THE PEOPLE OF THE STATE OF ILLINOIS, Plaintiff-Appellee, v. HECTOR ORTIZ, SR., Defendant-Appellant.

First District (2nd Division)

No. 79-1635

Opinion filed December 2, 1980.

Rehearing denied December 30, 1980.

*467Nelson I. Dunitz, of Chicago, for appellant.

Bernard Carey, State’s Attorney, of Chicago (Marcia B. Orr, Thomas J. Leanse, and William J. Merritt, Assistant State’s Attorneys, of counsel), for the People.

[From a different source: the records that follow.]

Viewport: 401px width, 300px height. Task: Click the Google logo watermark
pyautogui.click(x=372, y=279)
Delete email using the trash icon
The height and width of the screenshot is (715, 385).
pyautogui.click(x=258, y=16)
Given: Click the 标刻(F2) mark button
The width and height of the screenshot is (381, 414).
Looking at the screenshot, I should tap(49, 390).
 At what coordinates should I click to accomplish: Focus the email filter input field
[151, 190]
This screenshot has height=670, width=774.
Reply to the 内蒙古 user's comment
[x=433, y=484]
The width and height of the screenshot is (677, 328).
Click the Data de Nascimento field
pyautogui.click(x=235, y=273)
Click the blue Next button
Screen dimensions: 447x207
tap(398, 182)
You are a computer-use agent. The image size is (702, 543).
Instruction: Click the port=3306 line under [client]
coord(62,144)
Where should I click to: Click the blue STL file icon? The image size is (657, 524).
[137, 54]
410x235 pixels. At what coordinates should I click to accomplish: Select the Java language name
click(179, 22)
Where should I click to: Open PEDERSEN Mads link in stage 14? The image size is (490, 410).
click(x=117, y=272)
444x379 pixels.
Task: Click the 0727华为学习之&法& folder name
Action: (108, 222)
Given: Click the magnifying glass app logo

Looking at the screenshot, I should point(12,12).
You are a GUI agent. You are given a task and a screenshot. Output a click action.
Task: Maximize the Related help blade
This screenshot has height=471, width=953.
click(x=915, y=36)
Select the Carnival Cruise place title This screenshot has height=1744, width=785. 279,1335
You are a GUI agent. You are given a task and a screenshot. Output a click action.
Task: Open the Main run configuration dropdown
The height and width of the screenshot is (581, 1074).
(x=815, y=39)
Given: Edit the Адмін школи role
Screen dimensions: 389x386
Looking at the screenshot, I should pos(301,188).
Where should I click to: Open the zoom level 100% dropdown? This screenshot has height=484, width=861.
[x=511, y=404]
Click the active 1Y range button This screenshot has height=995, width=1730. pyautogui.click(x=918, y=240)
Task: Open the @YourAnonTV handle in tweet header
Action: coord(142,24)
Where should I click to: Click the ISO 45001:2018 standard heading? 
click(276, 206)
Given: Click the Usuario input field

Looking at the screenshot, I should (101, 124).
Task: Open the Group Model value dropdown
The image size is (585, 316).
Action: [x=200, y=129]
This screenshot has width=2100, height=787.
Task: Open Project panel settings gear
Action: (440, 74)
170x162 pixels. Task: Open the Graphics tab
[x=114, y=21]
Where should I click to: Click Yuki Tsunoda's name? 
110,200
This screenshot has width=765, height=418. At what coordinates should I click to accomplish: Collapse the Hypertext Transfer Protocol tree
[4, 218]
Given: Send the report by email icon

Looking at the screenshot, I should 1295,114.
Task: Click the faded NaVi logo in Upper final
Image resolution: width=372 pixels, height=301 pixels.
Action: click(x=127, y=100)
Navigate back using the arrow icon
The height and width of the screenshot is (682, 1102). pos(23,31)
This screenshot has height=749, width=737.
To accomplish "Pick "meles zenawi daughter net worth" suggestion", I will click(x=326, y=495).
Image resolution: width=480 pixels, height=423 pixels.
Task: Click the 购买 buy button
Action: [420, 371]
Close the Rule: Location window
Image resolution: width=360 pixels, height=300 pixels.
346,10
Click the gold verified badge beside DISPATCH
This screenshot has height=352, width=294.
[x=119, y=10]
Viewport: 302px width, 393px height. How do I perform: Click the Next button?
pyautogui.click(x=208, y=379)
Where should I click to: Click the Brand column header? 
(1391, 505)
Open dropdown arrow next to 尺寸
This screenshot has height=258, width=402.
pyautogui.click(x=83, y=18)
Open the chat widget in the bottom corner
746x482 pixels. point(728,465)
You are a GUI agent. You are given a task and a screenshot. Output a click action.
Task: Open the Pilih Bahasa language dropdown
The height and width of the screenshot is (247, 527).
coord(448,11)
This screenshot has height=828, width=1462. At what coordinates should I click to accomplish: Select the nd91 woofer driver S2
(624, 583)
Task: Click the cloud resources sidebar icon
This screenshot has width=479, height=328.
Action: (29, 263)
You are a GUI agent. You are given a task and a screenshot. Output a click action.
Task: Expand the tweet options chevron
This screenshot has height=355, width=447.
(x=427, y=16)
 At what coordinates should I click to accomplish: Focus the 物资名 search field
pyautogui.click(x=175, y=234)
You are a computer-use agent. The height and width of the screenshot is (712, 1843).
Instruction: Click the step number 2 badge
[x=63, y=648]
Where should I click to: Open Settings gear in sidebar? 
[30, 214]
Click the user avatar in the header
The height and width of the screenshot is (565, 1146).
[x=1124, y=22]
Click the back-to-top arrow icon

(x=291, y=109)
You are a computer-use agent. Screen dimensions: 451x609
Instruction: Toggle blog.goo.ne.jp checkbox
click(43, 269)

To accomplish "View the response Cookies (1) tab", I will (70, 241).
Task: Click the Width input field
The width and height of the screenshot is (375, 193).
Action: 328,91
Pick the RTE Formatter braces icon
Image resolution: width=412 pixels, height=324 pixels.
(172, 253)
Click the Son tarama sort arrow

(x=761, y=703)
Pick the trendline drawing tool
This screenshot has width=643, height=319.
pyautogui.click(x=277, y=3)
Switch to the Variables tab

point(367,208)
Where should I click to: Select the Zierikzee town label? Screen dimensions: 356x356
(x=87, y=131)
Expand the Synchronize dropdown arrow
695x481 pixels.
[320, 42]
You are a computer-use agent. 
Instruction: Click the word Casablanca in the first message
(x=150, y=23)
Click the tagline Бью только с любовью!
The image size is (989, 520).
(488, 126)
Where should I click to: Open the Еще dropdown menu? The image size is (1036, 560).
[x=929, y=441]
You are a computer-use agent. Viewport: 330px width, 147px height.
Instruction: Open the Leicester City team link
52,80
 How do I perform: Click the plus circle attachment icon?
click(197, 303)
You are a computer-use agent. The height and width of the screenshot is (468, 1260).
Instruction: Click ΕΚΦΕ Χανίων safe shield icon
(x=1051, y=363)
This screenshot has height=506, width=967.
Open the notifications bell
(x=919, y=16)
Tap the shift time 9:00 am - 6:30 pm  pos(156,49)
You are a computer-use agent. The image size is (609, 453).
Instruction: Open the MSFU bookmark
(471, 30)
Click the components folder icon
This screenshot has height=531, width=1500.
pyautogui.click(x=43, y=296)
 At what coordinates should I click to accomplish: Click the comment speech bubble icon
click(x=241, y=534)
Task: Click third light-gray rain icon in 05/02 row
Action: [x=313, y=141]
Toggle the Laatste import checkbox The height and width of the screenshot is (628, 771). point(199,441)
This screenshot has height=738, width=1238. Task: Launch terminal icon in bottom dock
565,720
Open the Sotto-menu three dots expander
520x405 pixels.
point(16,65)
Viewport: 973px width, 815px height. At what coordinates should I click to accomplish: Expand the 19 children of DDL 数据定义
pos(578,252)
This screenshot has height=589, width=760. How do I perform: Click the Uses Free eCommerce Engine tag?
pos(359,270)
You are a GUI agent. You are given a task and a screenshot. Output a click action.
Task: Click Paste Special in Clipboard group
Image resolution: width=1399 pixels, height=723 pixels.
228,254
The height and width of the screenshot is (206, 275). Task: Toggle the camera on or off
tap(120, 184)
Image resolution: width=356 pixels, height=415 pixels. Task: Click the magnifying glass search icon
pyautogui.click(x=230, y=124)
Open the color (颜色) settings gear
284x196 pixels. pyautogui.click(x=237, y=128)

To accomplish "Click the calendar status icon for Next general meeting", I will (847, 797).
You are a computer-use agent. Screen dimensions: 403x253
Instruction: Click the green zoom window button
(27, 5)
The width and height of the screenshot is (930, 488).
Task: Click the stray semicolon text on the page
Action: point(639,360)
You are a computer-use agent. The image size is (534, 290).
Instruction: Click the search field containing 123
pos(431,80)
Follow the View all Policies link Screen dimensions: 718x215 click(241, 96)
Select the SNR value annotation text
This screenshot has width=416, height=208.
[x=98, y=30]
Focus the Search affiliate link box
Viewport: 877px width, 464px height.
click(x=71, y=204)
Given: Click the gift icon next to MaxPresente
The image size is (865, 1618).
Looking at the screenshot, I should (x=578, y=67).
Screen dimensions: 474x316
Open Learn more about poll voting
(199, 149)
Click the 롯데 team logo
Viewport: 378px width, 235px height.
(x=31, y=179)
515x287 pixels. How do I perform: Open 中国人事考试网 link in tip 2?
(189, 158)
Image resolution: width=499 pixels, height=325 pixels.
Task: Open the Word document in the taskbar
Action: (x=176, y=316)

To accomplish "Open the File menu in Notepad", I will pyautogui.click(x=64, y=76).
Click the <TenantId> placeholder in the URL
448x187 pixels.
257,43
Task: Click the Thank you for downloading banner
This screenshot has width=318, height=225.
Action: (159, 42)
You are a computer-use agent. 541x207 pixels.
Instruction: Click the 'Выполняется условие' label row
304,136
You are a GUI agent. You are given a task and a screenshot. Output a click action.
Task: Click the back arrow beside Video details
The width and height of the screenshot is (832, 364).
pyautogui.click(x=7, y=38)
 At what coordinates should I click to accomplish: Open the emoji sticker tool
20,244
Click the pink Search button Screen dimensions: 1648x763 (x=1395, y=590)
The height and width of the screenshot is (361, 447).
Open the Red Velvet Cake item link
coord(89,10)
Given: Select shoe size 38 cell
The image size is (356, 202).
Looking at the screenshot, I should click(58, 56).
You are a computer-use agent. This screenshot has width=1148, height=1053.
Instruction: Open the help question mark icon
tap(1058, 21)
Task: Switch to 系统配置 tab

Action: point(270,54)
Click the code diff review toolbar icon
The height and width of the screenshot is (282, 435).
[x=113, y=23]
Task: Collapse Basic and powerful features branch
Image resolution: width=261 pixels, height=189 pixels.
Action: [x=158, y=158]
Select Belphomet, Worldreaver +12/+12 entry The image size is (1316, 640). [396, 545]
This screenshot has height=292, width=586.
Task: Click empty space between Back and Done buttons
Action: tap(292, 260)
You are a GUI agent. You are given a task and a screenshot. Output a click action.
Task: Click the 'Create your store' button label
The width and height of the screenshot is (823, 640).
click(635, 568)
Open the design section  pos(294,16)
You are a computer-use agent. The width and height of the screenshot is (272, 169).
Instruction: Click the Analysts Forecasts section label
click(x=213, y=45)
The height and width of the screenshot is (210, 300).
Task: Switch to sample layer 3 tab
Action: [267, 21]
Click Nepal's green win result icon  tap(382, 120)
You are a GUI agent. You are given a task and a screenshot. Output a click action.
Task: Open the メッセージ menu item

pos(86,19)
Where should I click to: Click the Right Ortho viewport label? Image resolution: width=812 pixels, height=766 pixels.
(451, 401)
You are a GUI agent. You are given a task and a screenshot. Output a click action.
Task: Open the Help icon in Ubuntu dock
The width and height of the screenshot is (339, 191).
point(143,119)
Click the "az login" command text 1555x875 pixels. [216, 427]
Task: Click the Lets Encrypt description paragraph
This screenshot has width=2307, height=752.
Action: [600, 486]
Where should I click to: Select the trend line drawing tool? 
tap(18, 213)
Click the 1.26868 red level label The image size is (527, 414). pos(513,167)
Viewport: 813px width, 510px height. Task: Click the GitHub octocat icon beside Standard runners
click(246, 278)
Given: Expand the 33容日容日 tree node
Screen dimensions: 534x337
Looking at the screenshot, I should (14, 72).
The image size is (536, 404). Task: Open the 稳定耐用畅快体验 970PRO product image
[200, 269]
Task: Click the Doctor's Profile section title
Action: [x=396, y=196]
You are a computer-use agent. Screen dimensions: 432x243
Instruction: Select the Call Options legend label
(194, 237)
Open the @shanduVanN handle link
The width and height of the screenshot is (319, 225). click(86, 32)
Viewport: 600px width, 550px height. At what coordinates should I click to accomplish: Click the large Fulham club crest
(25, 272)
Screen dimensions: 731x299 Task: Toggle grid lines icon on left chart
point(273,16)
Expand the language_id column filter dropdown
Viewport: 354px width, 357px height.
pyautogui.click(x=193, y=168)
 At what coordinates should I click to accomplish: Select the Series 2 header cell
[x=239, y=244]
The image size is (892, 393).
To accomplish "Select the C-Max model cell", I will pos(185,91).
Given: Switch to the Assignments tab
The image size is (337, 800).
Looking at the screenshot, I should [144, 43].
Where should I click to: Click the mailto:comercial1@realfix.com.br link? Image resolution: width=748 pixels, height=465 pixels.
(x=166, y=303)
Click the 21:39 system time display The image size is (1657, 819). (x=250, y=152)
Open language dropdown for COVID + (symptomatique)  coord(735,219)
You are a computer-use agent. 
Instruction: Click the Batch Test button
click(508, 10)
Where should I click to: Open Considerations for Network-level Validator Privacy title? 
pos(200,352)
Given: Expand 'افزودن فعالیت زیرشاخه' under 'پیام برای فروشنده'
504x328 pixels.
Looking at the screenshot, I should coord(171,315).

Mr. PRESIDING JUSTICE PERLIN

delivered the opinion of the court:

Defendant, Hector Ortiz, Sr., was charged by indictment with the offenses of possession of a controlled substance in violation of section 402(a)(1) of the Illinois Controlled Substances Act (Ill. Rev. Stat. 1977, ch. 56M, par. 1402(a)(1)) and possession with intent to deliver a controlled substance in violation of section 401(a)(1) of the Illinois Controlled Substances Act (Ill. Rev. Stat. 1977, ch. 56/2, par. 1401(a)(1)). Prior to trial defendant filed a motion to quash the search warrant and to suppress evidence. The court denied defendant’s motion, and following a bench trial defendant was found guilty only of possession of a controlled substance for which he was sentenced to a prison term of six years. On appeal defendant contends that he was not proved guilty of possession of a controlled substance beyond a reasonable doubt and that the trial court erred in denying his motion to quash the search warrant and suppress evidence.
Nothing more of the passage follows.